======== Passage provided
Exploring Spin Distribution and Electronic Properties in FeN₄-Graphene Catalysts with Edge Terminations

Round 1

Reviewer 1 Report

Comments and Suggestions for Authors

The work is devoted to the study of Electronic Properties in FeN4-2 Graphene. The research is interesting because it aims to create catalysts without platinum. The authors study the influence of FeN4 defects on the properties of the system. The authors illustrate the results of their research in detail. Additional material is also provided in the  SI file. The list of references includes 64 publications from 2006 to 2023. The authors study a system that contains iron. Such systems are quite difficult to model. Therefore, there are several questions about the correctness of the calculation methods used.
1.    The system contains iron. Is DFT+U used for calculations of this kind? Why was this approximation not used?
================
> **Actions to take**
1 - Use the reviewer report to answer these:
(a) What kind of catalyst does the research aim to create?
(b) How many publications are in the reference list, and what years do they cover?
(c) What element does the studied system contain?
2 - According to the reviewer report, why does the reviewer have questions about whether the calculation methods are correct?
3 - Sum up the reviewer report in two sentences.
The listing after this note has nothing to do with the work here.
======== Recorded data
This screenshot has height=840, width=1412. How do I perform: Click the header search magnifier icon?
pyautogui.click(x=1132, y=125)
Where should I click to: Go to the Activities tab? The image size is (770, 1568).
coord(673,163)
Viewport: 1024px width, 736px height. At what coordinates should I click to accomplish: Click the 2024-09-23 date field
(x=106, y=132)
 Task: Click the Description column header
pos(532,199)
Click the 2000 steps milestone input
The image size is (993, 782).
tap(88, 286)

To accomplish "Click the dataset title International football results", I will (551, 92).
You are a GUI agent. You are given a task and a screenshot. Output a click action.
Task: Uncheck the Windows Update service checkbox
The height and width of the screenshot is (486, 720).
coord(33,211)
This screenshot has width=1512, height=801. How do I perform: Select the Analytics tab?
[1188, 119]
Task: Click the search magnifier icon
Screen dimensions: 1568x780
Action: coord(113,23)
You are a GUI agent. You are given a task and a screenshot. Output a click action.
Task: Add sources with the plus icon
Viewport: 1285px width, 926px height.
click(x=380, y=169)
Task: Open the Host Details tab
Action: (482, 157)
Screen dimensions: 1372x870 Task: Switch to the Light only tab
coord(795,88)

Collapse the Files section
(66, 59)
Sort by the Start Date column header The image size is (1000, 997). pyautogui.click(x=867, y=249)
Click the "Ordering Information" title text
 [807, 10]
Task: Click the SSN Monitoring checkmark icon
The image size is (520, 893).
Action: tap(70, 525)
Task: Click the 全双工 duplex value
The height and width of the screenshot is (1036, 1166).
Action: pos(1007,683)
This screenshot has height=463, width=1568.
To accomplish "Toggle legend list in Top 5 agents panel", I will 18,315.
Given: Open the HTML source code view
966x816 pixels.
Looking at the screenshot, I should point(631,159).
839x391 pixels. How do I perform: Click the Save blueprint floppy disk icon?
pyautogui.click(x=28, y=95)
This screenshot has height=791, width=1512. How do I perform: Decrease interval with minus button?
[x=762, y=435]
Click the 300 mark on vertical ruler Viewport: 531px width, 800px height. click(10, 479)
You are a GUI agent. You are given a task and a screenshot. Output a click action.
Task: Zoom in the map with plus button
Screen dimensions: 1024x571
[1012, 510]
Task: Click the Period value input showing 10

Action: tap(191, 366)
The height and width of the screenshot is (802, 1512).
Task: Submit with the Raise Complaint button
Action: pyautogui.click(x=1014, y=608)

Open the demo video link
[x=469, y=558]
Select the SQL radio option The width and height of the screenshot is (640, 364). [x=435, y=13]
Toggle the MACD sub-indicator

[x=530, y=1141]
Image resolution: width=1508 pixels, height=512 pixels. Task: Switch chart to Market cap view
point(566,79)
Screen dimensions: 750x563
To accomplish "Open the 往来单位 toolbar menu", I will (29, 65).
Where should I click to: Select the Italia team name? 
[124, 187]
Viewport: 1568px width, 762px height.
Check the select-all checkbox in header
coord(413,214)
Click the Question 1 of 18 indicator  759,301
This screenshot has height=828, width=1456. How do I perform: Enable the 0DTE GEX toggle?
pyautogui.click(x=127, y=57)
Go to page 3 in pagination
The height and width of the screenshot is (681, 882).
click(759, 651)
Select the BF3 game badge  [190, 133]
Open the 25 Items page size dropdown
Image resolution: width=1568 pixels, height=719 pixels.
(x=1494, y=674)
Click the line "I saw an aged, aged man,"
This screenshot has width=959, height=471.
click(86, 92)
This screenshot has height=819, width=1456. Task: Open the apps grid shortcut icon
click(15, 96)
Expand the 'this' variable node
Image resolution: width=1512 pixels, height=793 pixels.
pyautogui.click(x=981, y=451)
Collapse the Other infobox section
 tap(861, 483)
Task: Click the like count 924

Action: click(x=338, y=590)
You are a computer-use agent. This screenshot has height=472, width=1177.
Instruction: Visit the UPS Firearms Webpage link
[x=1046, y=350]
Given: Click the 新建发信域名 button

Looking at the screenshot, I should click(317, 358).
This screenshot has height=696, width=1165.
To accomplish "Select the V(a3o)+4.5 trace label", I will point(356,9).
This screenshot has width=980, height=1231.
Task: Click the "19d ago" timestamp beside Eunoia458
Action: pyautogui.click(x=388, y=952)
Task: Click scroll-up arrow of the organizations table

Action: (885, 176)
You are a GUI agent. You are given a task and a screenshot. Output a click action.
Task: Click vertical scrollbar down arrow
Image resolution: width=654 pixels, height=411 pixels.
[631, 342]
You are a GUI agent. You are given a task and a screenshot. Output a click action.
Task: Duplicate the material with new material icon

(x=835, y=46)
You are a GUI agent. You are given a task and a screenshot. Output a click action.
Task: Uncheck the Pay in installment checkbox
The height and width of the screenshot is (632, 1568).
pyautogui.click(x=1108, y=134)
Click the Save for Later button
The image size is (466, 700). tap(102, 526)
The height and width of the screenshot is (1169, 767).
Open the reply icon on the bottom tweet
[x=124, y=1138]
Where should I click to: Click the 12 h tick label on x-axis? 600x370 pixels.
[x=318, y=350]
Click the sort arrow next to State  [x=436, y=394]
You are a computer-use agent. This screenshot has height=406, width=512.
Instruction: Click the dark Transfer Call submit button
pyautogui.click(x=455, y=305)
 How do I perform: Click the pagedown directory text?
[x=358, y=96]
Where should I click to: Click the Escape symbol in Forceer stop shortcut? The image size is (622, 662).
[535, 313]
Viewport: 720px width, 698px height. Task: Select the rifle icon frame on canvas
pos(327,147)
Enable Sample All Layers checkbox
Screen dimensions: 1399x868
================
> **Answers to the exercises**
1 -
(a) Catalysts without platinum.
(b) 64 publications, from 2006 to 2023.
(c) Iron.

2 - The system the authors study contains iron, and such systems are quite difficult to model. That difficulty is why the reviewer raises questions about the correctness of the methods.

3 - The reviewer finds the study of FeN4 defects in graphene interesting because it aims to create catalysts without platinum, and notes that the results are illustrated in detail and backed by a supplementary file and 64 references. Because the iron-containing system is hard to model, the reviewer questions the calculation methods and asks why DFT+U was not used.